Considérant que la mairie de Sèmè-Podji invitée à faire ses observations en défense et mise en demeure à cette fin, n’a pas réagi ;

Que de même, maître Gustave ANANI CASSA qui a annoncé sa constitution aux intérêts de dame Ad X, bénéficiaire de l’acte attaqué et qui a sollicité une prorogation de délai pour le dépôt de son mémoire en défense n’a non plus réagi.

EN LA FORME

Considérant que le présent recours est recevable pour avoir été introduit dans les forme et délai de la loi.

AU FOND

1- Sur le premier moyen tiré de la fraude à la loi

Considérant que les requérants, par l’organe de leur conseil, maître AHOLOU Sandrine, reprochent au maire de la commune de Sèmè-Podji d’avoir, le 31 décembre 2007, validé un acte de vente établi sous seing privé en 1989, entre deux contractants, alors que l’un d’eux en l’occurrence le vendeur, était décédé depuis le 20 juillet 1995 ;

Considérant que le maire de la commune de Sèmè-Podji n’a donné aucune suite aux mesures d’instruction de la Cour par lesquelles il a été invité à faire ses observations relativement aux griefs des requérants ;

Que son silence délibéré doit être considéré comme un acquiescement aux faits ;

Considérant qu’il ressort du jugement d’homologation n°441/96 de la Chambre de Droit Traditionnel du Tribunal de Première Instance de Cotonou versé au dossier par les requérants que Ab A B AI est décédé le 20 juillet 1995 ;

Considérant qu’il est inscrit au verso de la convention de vente en date à Sèkandji du 10 octobre 1989, intervenue entre Ab A B AI, vendeur et X Ad, acheteur S/C Af X, ce qui suit :

« Par devant nous, GBEDAN Mathias, maire de la commune de Sèmè-Podji, assisté de monsieur Z Aa Ag, se sont présentés les contractants et les témoins dénommés à l’acte qui précède, lesquels, après lecture à eux faite…ont formellement déclaré et affirmé en comprendre le sens.

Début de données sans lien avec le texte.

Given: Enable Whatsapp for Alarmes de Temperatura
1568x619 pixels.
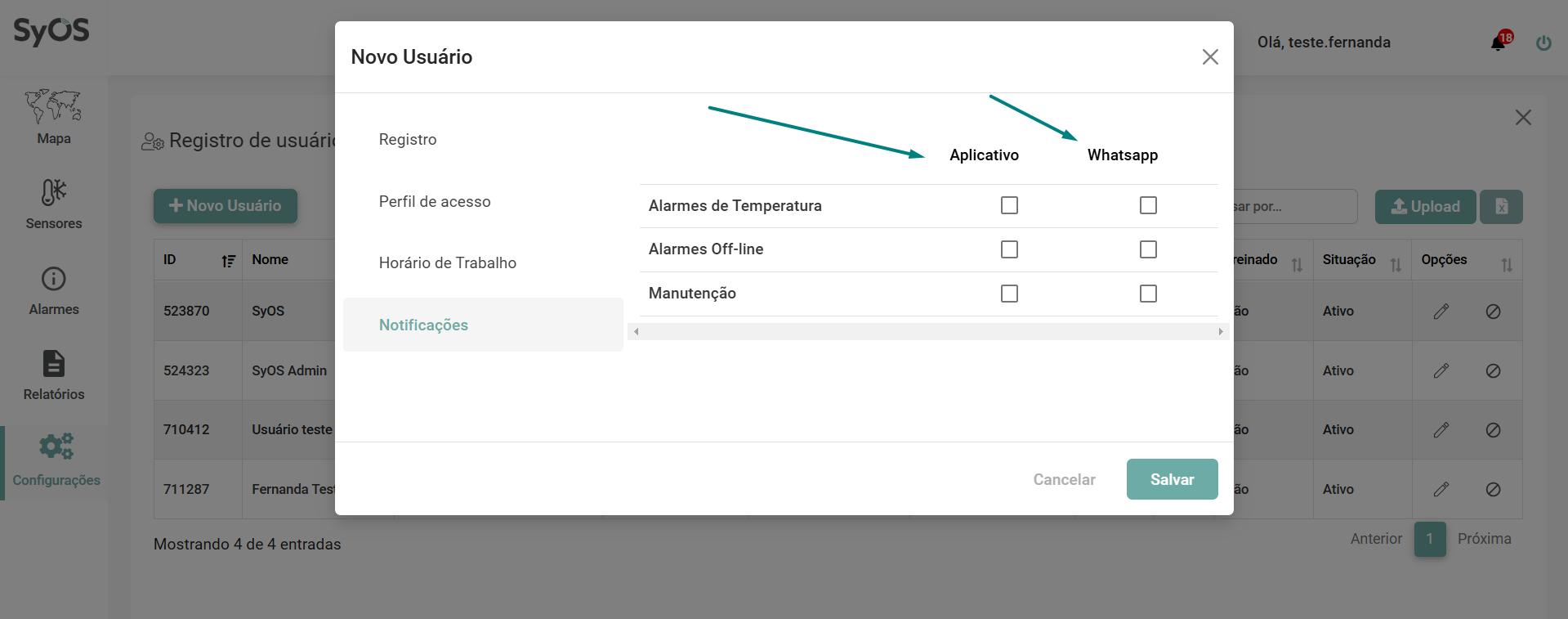Looking at the screenshot, I should (1148, 205).
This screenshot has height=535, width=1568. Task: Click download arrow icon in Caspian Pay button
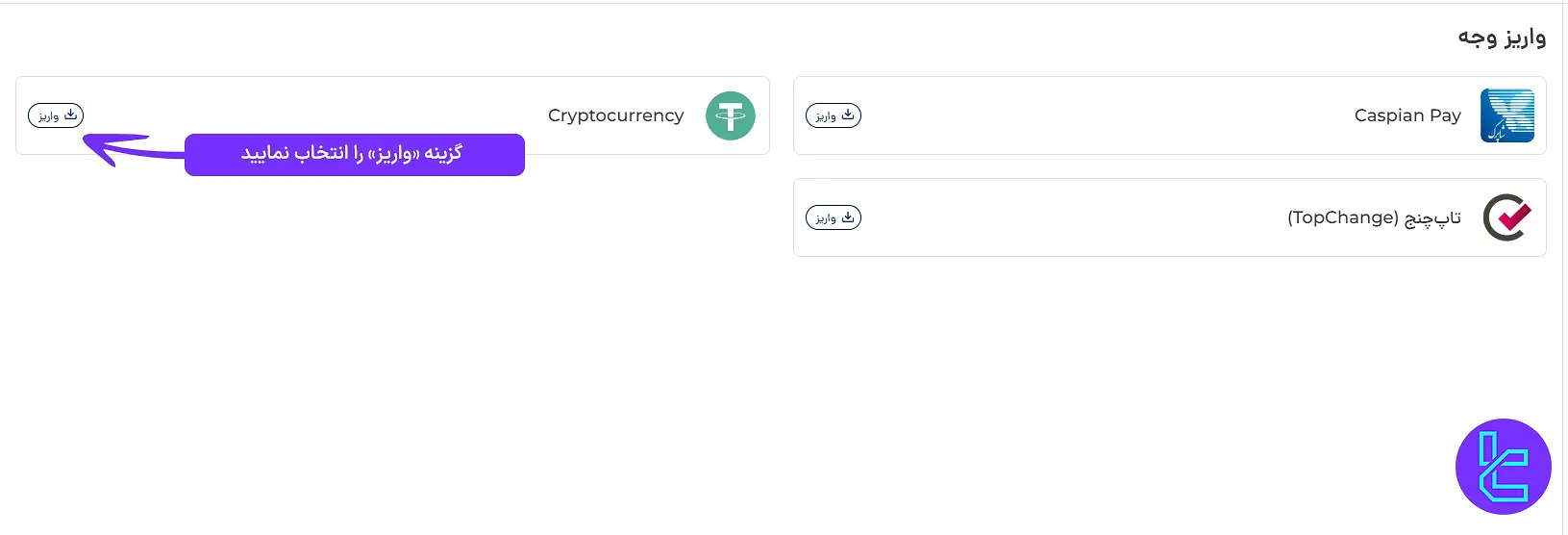click(847, 115)
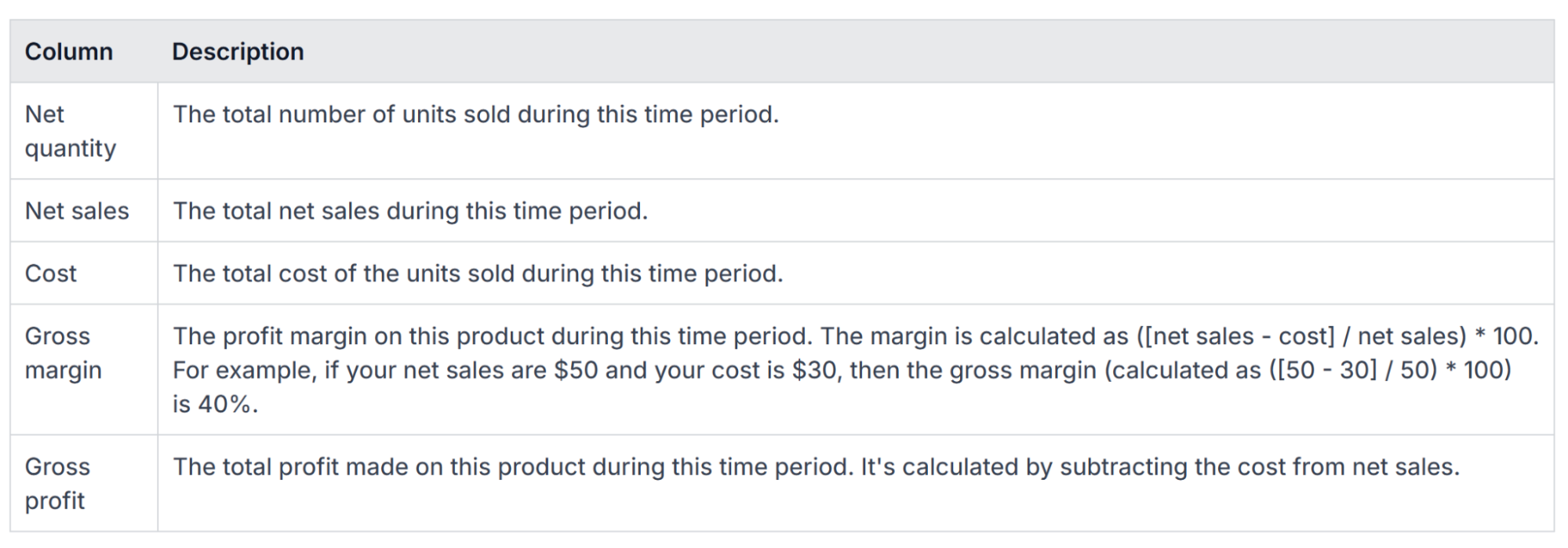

Les contractants ont en outre déclaré et affirmé en accepter les termes et s’obliger à les exécuter librement. » ;

Considérant que Ab A B AI, ne pouvait manifestement pas poser des actes tels que inscrits sur la convention de vente, étant déjà décédé en 1995 ;

Qu’en indiquant que les contractants de la convention de vente notamment Ab A B AI et X Ad se sont présentés devant lui le 31 décembre 2007, alors que Ab A B AI est décédé depuis le 20 juillet 1995 ; et en établissant un permis d’habiter sur la base d’une telle convention, du reste contestée, le maire a commis un excès de pouvoir.

2- Sur le moyen tiré de la violation des dispositions de l’ordonnance n° 70-3D/MJL du 28 janvier 1970

Considérant que suivant les dispositions de l’article 1er de l’ordonnance n° 70-3D/MJL du 28 janvier 1970 frappant d’indisponibilité les immeubles litigieux, assurant l’exécution des décisions de justice et portant interdiction de vente d’immeuble d’autrui :

« Les immeubles faisant l’objet d’une instance judiciaire devant un tribunal de première instance ou de la Cour d’appel ne peuvent être aliénés, toute nouvelle installation sur un terrain frappé d’une telle indisponibilité est interdite.».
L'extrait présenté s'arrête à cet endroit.